Panel Sides With 18-Lawyer Firm in $84M Malpractice Fight
An appellate panel said a lower court was wrong to grant summary judgment to an ex-client suing New York's Gilbride, Tusa, Last & Spellane.
January 19, 2018 at 09:52 AM
4 minute read
In a legal malpractice case alleging $84 million in damages, a New York appeals panel pointed to remaining questions about a law firm's scope of representation, reversing a summary judgment win for the firm's ex-client.
In the malpractice case brought by venture capital funds against 18-attorney Gilbride, Tusa, Last & Spellane, the Appellate Division, First Department, also reversed the dismissal of the firm's counterclaims for unpaid attorneys fees, sending the case back to Manhattan Supreme Court.
The lawsuit dates back to 2014, when venture capital funds Genesis Merchant Partners LP and Genesis Merchant Partners II LP, created by hedge fund Sands Brothers Asset Management, sued Gilbride Tusa for legal malpractice.
The plaintiffs claim the law firm failed to perfect the funds' security interest in life insurance policies, leading to more than $84 million in damages. Gilbride had represented the funds in setting up loans to a company, nonparty Progressive Capital Solutions, buying life insurance policies.
The funds sued Gilbride Tusa, which has offices in New York and Connecticut, as well as Connecticut-based partners Jonathan Wells, Kenneth Gammill Jr. and Charles Tusa. They denied committing legal malpractice and counterclaimed for $112,000 in unpaid fees.
While Manhattan Supreme Court Justice Nancy Bannon in 2015 narrowed the complaint, last year she granted the funds' summary judgment against the law firm on the issue of liability for legal malpractice and dismissed the law firm's counterclaims, rejecting Gilbride's contention that perfecting the security interests was outside the scope of its representation.
But in a Jan. 11 ruling, a First Department panel, composed of Justices Rosalyn Richter, Barbara Kapnick, Troy Webber, Jeffrey Oing and Anil Singh, called that ruling an error.
The panel said “the crux of the factual dispute” is whether Gilbride had a duty to perfect Genesis' security interests in the collateral. Gilbride maintains that it was retained only to draft the loan documents and that this limited representation was at the express instruction of Genesis, according to the panel.

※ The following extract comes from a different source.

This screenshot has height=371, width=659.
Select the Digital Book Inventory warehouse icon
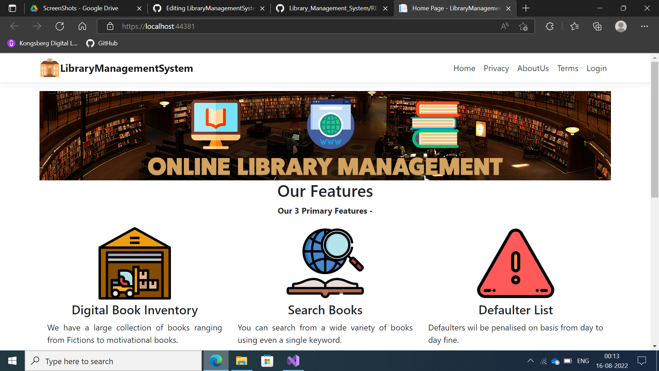[x=135, y=263]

Noting there is no engagement letter defining the scope of representation, the panel said documents in the record “raise issues of fact” as to whether Gilbride's role was limited.
For instance, the panel said one document, a collateral assignment of contracts, suggests that Progressive and Genesis, not Gilbride, were tasked with the responsibility of taking the mechanical steps needed to perfect the security interest.
Emails in the record also raise questions, said the panel, noting both parties can point to emails that support their positions on scope of representation.
“There are issues of fact as to the scope of Gilbride's representation, and if limited, whether Gilbride ensured that Genesis understood that Gilbride was not responsible for perfecting the security interests in the life insurance policies,” the panel said.
Finally, Gilbride's billing for the filing of the UCC-1 financing statements isn't sufficient to support a conclusion that the law firm voluntarily assumed a duty to perfect the security interests, the panel said, adding that the billing entries note only that Gilbride reviewed the assignments and do not state that Gilbride was going to file the assignments or perfect the security interests.
Since it was reversing and denying summary judgment on liability for legal malpractice, the panel said, the law firm's counterclaims for quantum meruit and account stated “were improperly dismissed as well.”
The law firm's attorney, Judy Selmeci, of Wilson Elser Moskowitz Edelman & Dicker, declined to comment on the ruling, while the funds' attorney, solo practitioner Wallace Neel, did not immediately respond to a request for comment.